Stored items
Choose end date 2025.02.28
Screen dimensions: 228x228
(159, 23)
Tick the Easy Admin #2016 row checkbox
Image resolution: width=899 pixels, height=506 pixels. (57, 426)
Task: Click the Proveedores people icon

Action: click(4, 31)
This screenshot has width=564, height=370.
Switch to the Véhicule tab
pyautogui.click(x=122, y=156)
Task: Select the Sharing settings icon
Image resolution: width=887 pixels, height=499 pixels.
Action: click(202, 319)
---
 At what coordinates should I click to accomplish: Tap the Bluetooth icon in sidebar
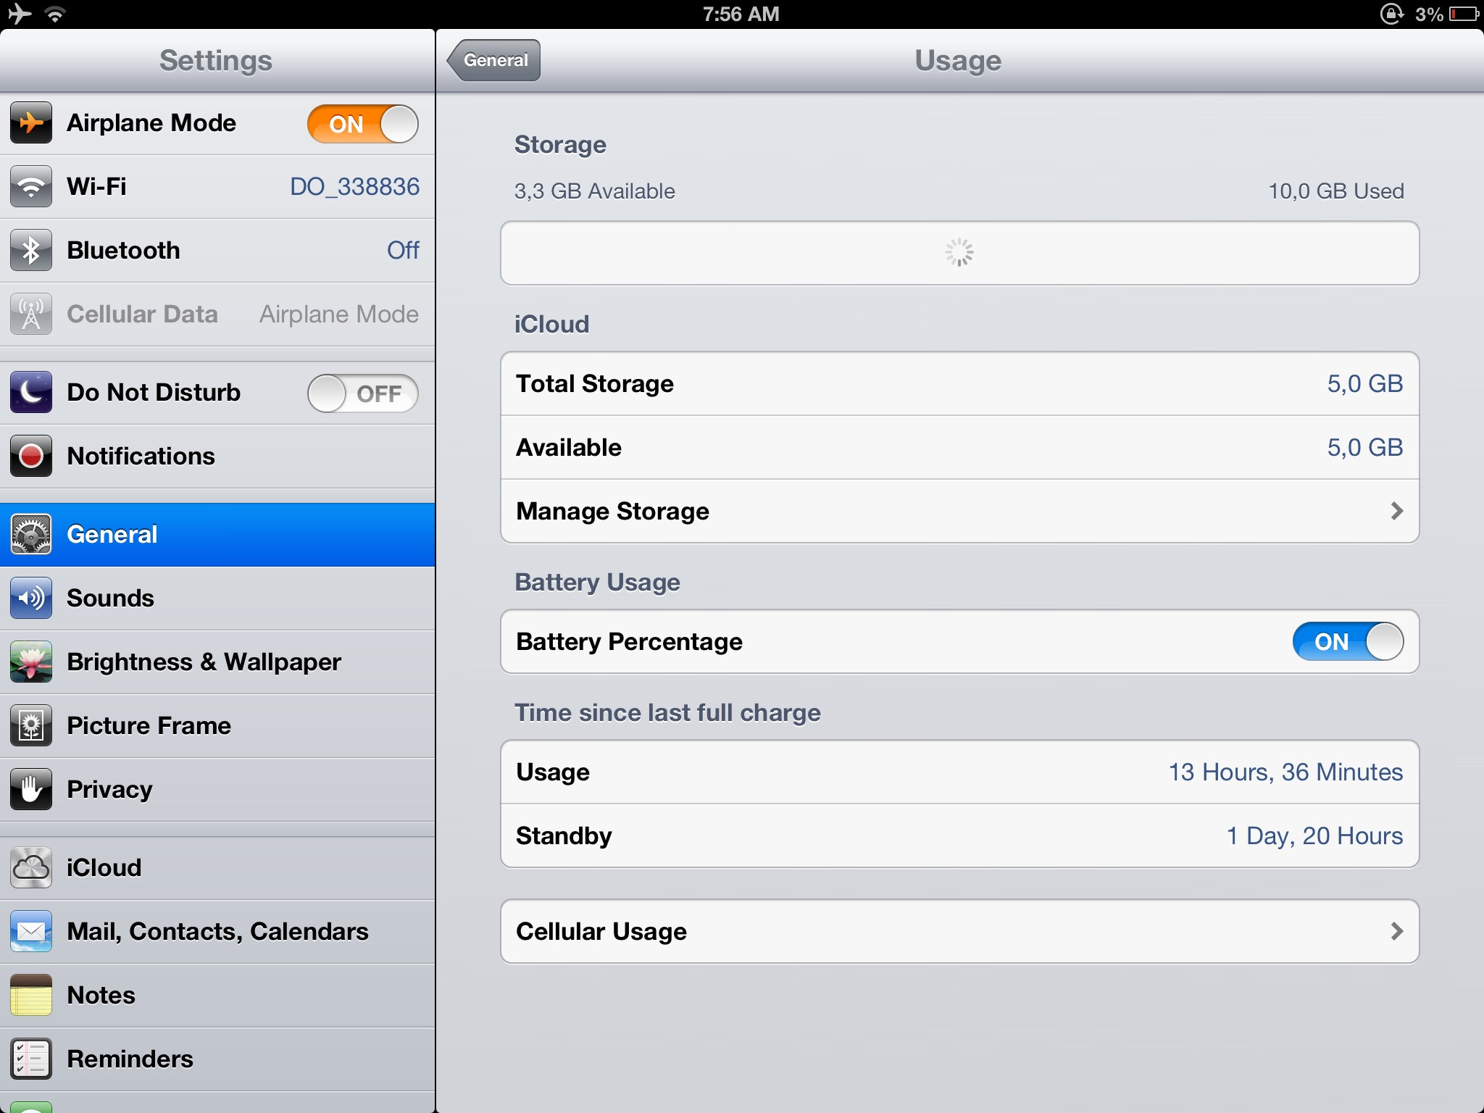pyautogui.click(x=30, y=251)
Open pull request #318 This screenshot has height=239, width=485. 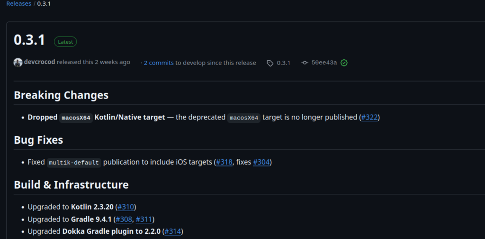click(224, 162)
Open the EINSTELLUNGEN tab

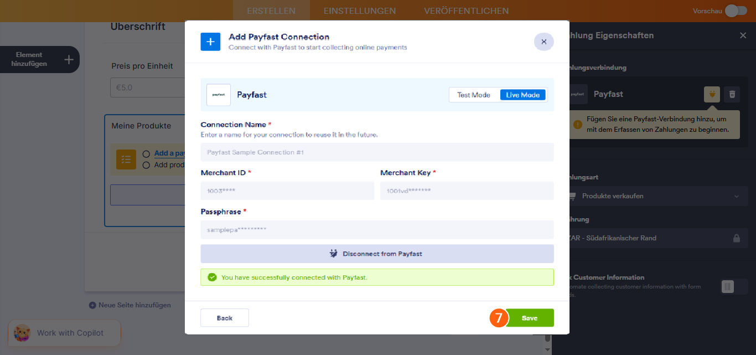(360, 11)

**SET TASK**
Copy out the records verbatim, starting at the line containing "Tick the Easy Admin #2016 row checkbox" and ending with the line containing "Action: click(202, 319)", both lines included.

**EXERCISE RESULT**
Tick the Easy Admin #2016 row checkbox
Image resolution: width=899 pixels, height=506 pixels. (57, 426)
Task: Click the Proveedores people icon

Action: click(4, 31)
This screenshot has width=564, height=370.
Switch to the Véhicule tab
pyautogui.click(x=122, y=156)
Task: Select the Sharing settings icon
Image resolution: width=887 pixels, height=499 pixels.
Action: click(202, 319)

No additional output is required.